**TASKS TO PERFORM**
1 – Rewrite the paragraph of the Airbnb notebook excerpt that begins "I want to create an application" as a short bulleted list that keeps its main facts.
2 – Summarize the Airbnb notebook excerpt in two sentences.
3 – Based on the Airbnb notebook excerpt, answer yes or no to each statement, quoting the deciding words: (a) The suggested price for hosts is based on the average prices of other listings in the same neighborhood. (b) The data is loaded from a JSON file. (c) The cleaning step converts the price field to an integer.

**DOCUMENT SEGMENT**
=====

1. [Exploratory Data Analysis](#1)

I want to use questions to guide my exploration of the dataset, to pick up on any trends or insights on the different neighborhoods, the pricing, as well as the satisfaction levels based on reviews.

2. [Application](#2)

I want to create an application for customers to visualise possible listings on a map depending on their conditions for **price**, **overall satisfaction (number of stars)**, & **neighborhood**. Prospective hosts can also use the application to give them a gauge on the **price to set** per night for their listing, which will be calculated by taking the average prices of the other listings within the same neighborhood.

In [None]:
# importing the data

import csv

with open("airbnb_data.csv", newline = "") as csvfile:
    reader = csv.DictReader(csvfile)
    airbnb_data = []
    
    for row in reader:
        airbnb_data.append(dict(row))
        
print(airbnb_data[:3])

## Data Cleaning

In [None]:
# changing the data type of all numerical values into appropriate data types

for row in airbnb_data:
    row["reviews"] = int(row["reviews"])
    row["overall_satisfaction"] = float(row["overall_satisfaction"])
    row["accommodates"] = int(row["accommodates"])
    row["bedrooms"] = float(row["bedrooms"])
    row["price"] = float(row["price"])
    row["latitude"] = float(row["latitude"])
    row["longitude"] = float(row["longitude"])
    
print(airbnb_data[:3])

=====

**Word and element location records**
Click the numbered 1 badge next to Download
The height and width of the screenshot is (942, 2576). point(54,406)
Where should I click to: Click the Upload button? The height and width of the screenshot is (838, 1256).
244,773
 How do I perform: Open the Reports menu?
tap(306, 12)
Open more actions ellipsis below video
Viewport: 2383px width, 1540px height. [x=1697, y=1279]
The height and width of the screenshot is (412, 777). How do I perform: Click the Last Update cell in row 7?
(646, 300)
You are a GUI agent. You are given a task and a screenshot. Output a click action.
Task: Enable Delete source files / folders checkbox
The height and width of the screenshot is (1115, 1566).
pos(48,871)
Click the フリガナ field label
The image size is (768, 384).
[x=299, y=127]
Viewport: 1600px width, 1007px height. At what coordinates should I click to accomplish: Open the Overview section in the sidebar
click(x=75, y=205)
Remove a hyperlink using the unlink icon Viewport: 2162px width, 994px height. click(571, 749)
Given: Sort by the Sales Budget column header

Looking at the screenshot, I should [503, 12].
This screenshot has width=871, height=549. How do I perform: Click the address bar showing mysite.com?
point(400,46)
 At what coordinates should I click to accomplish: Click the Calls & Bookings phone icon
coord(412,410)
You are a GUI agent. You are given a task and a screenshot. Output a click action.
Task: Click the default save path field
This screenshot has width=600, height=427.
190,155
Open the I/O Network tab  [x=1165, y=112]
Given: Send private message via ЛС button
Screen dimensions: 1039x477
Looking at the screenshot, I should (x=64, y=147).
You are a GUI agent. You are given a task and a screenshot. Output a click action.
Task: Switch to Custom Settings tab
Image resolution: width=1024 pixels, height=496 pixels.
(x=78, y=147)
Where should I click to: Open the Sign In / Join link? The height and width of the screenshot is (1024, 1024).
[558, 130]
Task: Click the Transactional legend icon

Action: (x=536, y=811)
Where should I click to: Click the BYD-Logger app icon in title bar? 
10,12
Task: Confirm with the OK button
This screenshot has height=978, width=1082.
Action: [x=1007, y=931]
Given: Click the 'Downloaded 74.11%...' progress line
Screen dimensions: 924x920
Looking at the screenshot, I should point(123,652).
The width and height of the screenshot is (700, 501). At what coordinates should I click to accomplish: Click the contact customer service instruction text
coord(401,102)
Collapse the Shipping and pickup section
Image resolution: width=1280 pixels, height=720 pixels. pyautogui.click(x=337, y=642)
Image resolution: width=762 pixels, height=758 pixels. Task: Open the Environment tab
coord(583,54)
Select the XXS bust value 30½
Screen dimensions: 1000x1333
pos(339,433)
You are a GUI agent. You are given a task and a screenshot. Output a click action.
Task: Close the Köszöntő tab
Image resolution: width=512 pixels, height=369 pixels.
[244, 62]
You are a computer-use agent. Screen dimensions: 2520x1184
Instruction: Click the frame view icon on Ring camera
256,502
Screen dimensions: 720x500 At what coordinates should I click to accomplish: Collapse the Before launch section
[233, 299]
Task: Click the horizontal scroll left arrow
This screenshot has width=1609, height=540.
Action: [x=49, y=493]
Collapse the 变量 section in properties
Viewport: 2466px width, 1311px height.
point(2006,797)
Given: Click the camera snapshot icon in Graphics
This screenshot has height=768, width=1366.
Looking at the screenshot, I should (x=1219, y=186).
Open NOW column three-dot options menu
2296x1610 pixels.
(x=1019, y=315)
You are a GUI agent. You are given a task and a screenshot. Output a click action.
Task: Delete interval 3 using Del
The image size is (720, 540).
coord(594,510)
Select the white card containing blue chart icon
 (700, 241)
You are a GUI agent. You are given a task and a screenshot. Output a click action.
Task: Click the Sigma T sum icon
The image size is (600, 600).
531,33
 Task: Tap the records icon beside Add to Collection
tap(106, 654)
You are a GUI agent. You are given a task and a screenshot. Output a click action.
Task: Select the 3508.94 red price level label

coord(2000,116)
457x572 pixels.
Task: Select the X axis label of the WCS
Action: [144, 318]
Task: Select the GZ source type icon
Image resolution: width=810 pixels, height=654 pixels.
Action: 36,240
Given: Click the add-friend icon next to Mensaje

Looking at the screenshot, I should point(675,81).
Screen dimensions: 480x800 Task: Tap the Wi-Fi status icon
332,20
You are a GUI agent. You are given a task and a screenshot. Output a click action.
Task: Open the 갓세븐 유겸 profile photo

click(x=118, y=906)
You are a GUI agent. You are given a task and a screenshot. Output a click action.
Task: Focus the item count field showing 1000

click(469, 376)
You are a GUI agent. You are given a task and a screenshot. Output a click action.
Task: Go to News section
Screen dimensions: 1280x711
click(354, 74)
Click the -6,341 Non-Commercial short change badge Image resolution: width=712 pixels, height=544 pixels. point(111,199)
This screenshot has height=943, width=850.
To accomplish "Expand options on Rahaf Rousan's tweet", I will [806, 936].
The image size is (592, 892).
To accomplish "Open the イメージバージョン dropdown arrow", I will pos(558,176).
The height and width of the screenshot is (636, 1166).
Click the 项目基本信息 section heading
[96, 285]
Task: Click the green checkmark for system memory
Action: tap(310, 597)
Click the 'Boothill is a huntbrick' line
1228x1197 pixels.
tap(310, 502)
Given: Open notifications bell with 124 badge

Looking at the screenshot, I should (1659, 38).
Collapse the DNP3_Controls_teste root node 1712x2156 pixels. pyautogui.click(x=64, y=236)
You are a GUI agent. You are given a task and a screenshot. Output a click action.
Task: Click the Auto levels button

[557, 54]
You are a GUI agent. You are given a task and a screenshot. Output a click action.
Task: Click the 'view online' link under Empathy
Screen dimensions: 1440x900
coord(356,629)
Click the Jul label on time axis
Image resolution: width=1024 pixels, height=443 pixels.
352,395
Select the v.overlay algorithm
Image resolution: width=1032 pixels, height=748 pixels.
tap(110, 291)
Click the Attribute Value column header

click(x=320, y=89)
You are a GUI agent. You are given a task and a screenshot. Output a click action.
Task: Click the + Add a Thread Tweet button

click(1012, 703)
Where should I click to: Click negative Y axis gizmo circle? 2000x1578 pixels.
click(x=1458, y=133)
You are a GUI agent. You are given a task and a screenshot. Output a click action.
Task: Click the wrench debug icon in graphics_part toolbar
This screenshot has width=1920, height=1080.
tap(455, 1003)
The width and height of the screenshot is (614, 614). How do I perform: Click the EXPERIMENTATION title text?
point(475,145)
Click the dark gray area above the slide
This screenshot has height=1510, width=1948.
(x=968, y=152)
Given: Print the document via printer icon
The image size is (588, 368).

=====

**WORKED ANSWERS**
1 –
- Planned application: lets customers see possible listings on a map.
- Customer filters: price, overall satisfaction (number of stars), and neighborhood.
- Use for prospective hosts: a gauge of the price to set per night.
- How the suggested price is found: the average price of the other listings in the same neighborhood.

2 – The plan is to explore the dataset through questions about neighborhoods, pricing, and review-based satisfaction, and then to build a map application that filters listings and suggests a nightly price from neighborhood averages. The code reads "airbnb_data.csv" into a list of dictionaries and converts the numerical fields, such as reviews, price, latitude, and longitude, into integers or floats.

3 –
(a) Yes: "which will be calculated by taking the average prices of the other listings within the same neighborhood"
(b) No: "with open("airbnb_data.csv", newline = "") as csvfile:"
(c) No: "row["price"] = float(row["price"])"